Group 2 Innate lymphoid cells promote allograft survival by constraining and inducing anergy in alloreactive CD4+ T cells

Despite significant improvements in solid organ transplant outcomes over the past several decades, our limited understanding of the immune interface between donor organs and recipient immune systems has hindered the development of strategies to expand immunoregulatory cell populations and induce immune tolerance in transplant recipients. Given that group 2 innate lymphoid cells (ILC2s) are resident in transplanted solid organs, play a role in wound healing, and coordinate immunoregulatory cell populations, we sought to investigate their function in the alloimmune response. Using a murine heterotopic cardiac transplant model, we demonstrate that recipient ILC2s replace donor ILC2s and upregulate MHC class II (MHCII) without expressing costimulatory molecules. These recipient-derived ILC2s process and present alloantigens, inducing CD4+ T cell anergy through the Caspase-3-dependent pathway. In the absence of recipient-derived ILC2s, we observed a marked increase in infiltrating donor-reactive CD4+ T cells and significantly reduced allograft survival. Furthermore, in vivo expansion of ILC2s via IL-33 administration prolonged murine heart allograft survival. Collectively, these findings reveal a critical and previously unrecognized immunoregulatory role of host-derived ILC2s in solid organ transplantation, where they promote alloimmune tolerance by inducing anergy in alloreactive CD4+ T cells. The study aims to compare the transcriptomic profiles of naive and graft-infiltrating ILC2 populations in cardiac transplantation. The overall design of this study includes SmartSeq sequencing of ILC2s isolated from mouse hearts.

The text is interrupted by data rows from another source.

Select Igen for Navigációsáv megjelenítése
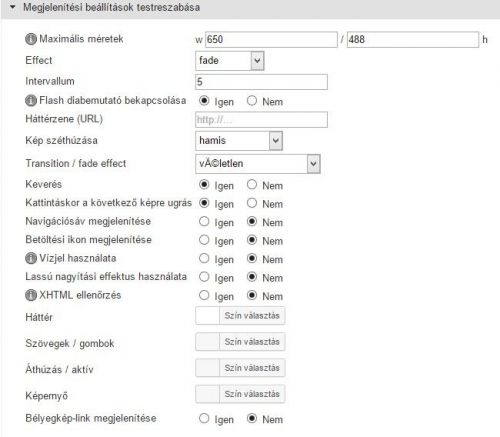 [204, 221]
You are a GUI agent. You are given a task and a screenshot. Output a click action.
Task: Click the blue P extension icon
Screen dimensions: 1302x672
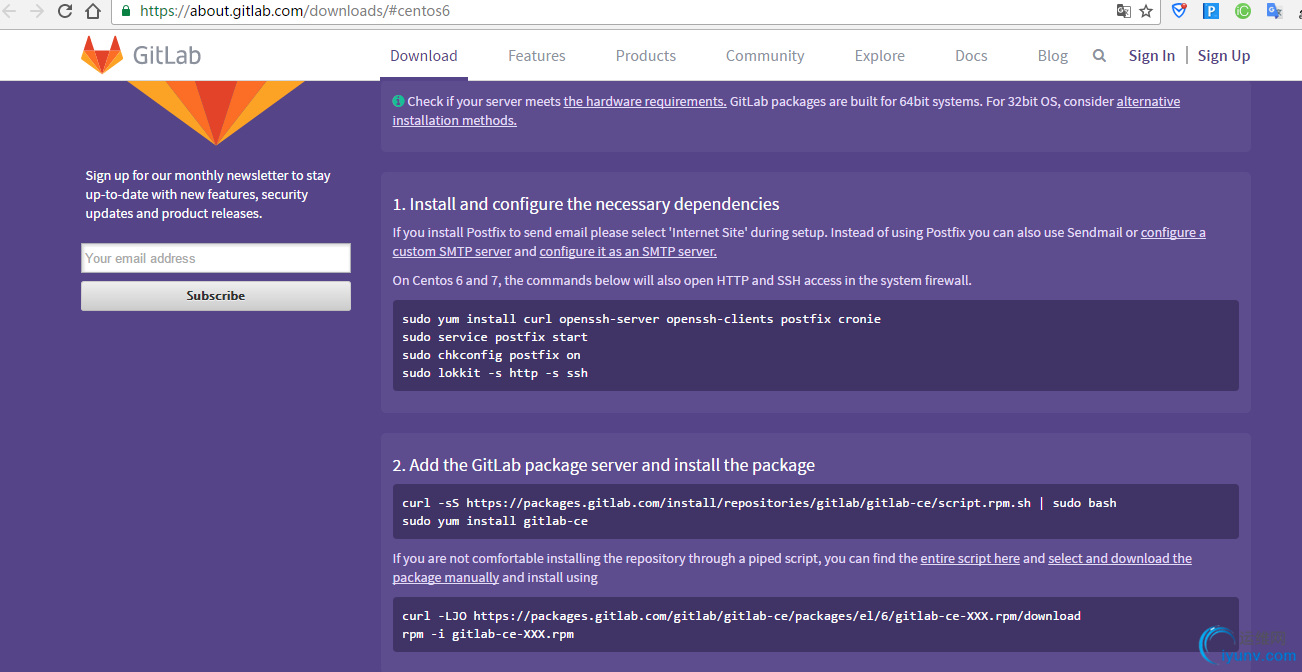click(1210, 12)
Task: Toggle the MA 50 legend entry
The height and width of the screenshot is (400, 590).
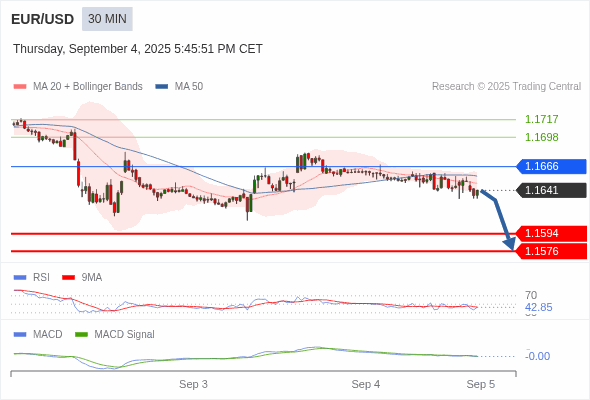Action: point(179,87)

The dataset comprises 3 biological replicates of naive heart ILC2s and 4 biological replicates of graft-infiltrating ILC2s. Each sequencing replicate represents a pool of ILC2s isolated from 4-7 mouse hearts. Balb/C to C57BL/6 (B6) mouse heart transplant model, which develops acute rejection, was employed in this study. At 7 days post-transplantation, cardiac allografts were harvested and subjected to mechanical dissociation and enzymatic digestion. Single-cell suspensions were obtained, and CD45+ Lineage-ST2+ ILC2s were isolated using fluorescence-activated cell sorting (FACS) for RNA extraction.